DOCUMENT SECTION –
Exposure to community violence did not figure in Filetti and Anda’s work—you won’t find it on the existing ACE survey, which includes 10 categories—although efforts at inclusion are afoot. As Burke Harris has discovered in her years at the Bayview clinic, it is a critical piece of the puzzle.

She cites a compelling epidemiological study, conducted by Columbia University’s Mailman School of Public Health, to explore the impact of 9/11 on New York City’s public-school children.  They hypothesized that the kids in schools closest to Ground Zero would show significant trauma and need more help. A good proportion of these students, however, live in well-resourced neighborhoods.  The distribution of distress symptoms took the investigators elsewhere—to  communities of deepest poverty.

“It was the clear and present danger of their everyday lives,” Burke Harris writes, “the chronic stress of walking to school through a crime-ridden neighborhood in the morning and then feeling unsafe in school all day.”

TRY IT –
For each statement, say yes or no according to whether it agrees with the passage on community violence and childhood stress, and quote the words from the passage that decide it. (a) The existing ACE survey includes 10 categories. (b) The Columbia study found the most distress among students in the schools closest to Ground Zero. (c) Exposure to community violence appears on the existing ACE survey.

SOURCE INFORMATION –
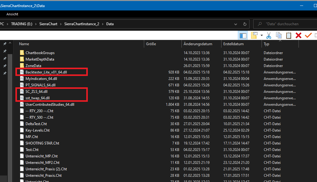Click the Copy icon in toolbar
The image size is (317, 182).
278,35
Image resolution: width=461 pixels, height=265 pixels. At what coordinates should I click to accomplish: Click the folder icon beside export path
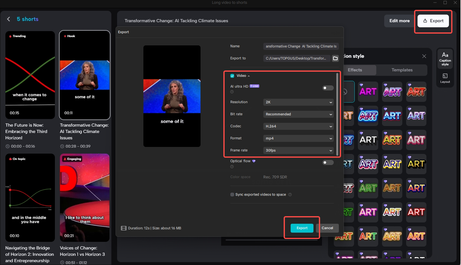pos(335,58)
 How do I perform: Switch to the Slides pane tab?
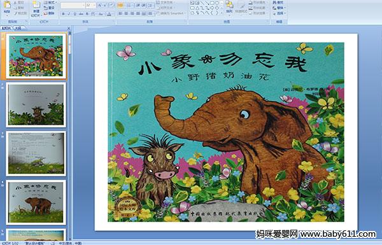pyautogui.click(x=6, y=28)
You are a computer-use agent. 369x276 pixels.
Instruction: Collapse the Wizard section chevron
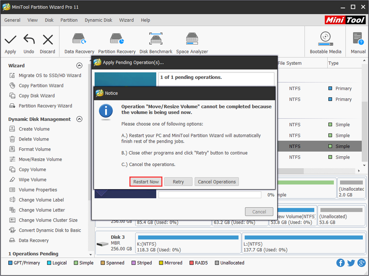(x=79, y=65)
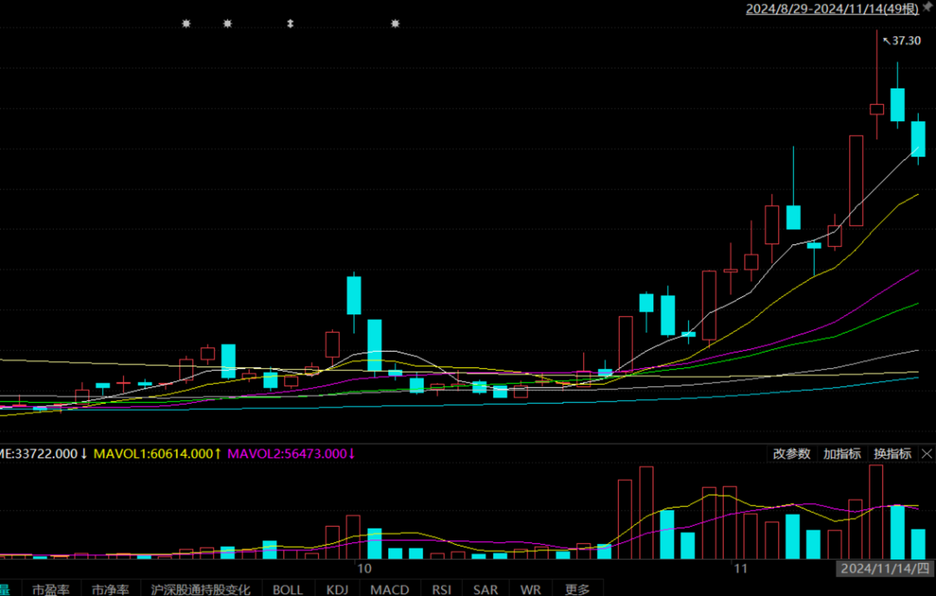Click 改参数 to change parameters
The image size is (936, 596).
coord(791,454)
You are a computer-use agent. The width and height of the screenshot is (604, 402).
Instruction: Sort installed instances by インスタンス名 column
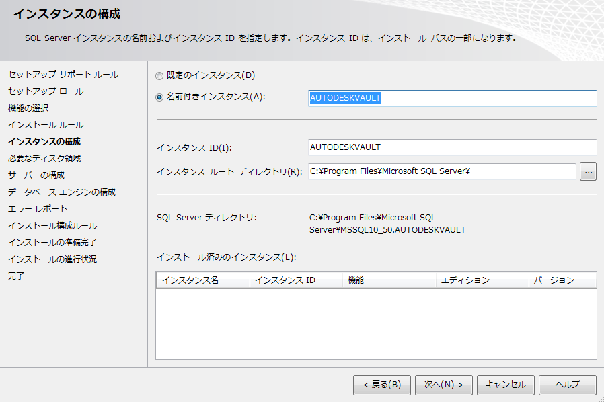202,280
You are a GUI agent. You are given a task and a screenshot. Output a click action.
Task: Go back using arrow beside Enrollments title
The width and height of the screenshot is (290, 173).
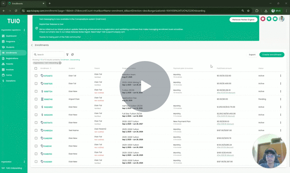coord(32,45)
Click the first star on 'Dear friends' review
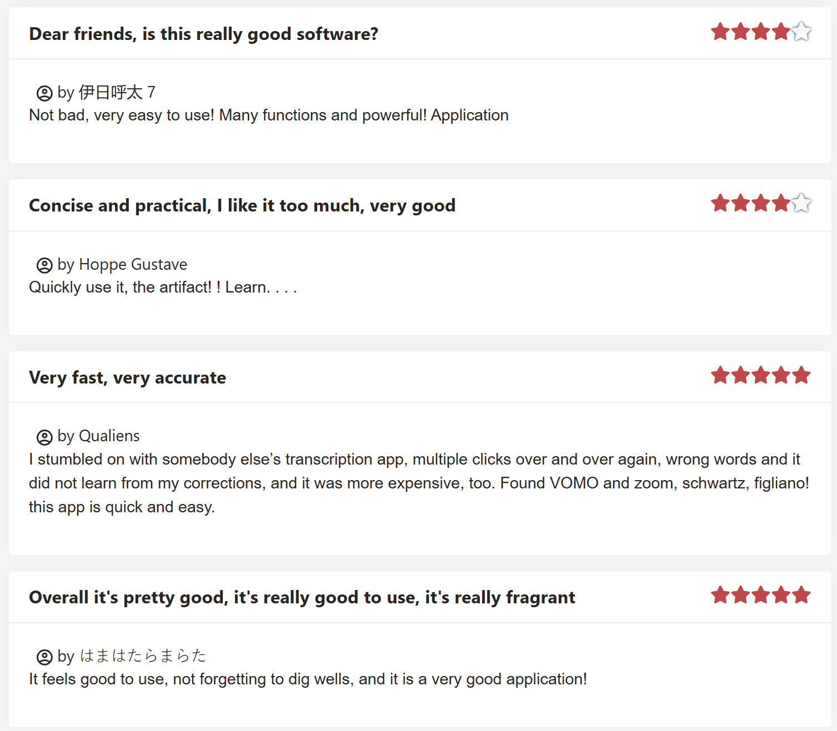This screenshot has width=837, height=731. [720, 32]
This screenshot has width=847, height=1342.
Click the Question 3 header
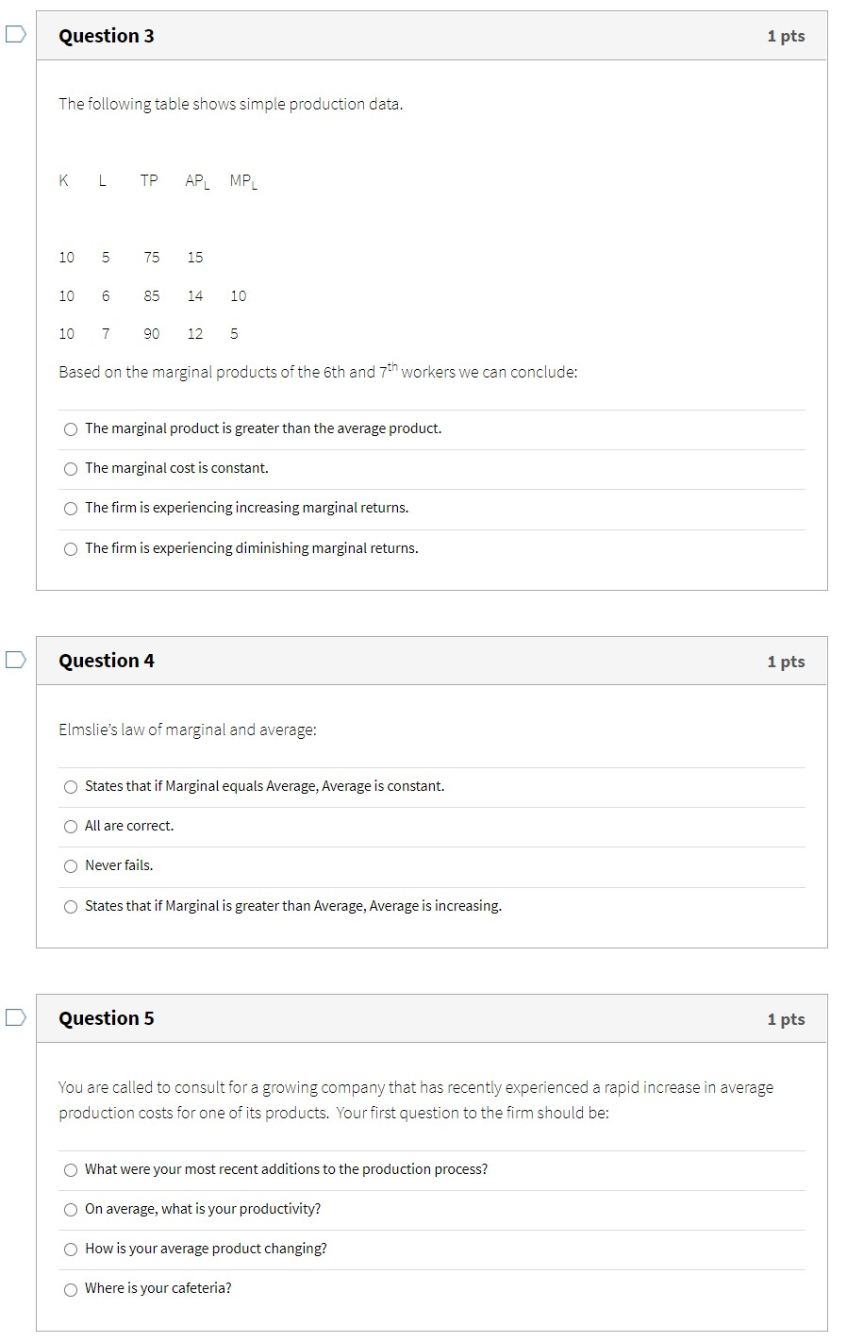[x=107, y=36]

SOLUTION BELOW –
(a) Yes: "which includes 10 categories"
(b) No: "The distribution of distress symptoms took the investigators elsewhere"
(c) No: "you won’t find it on the existing ACE survey"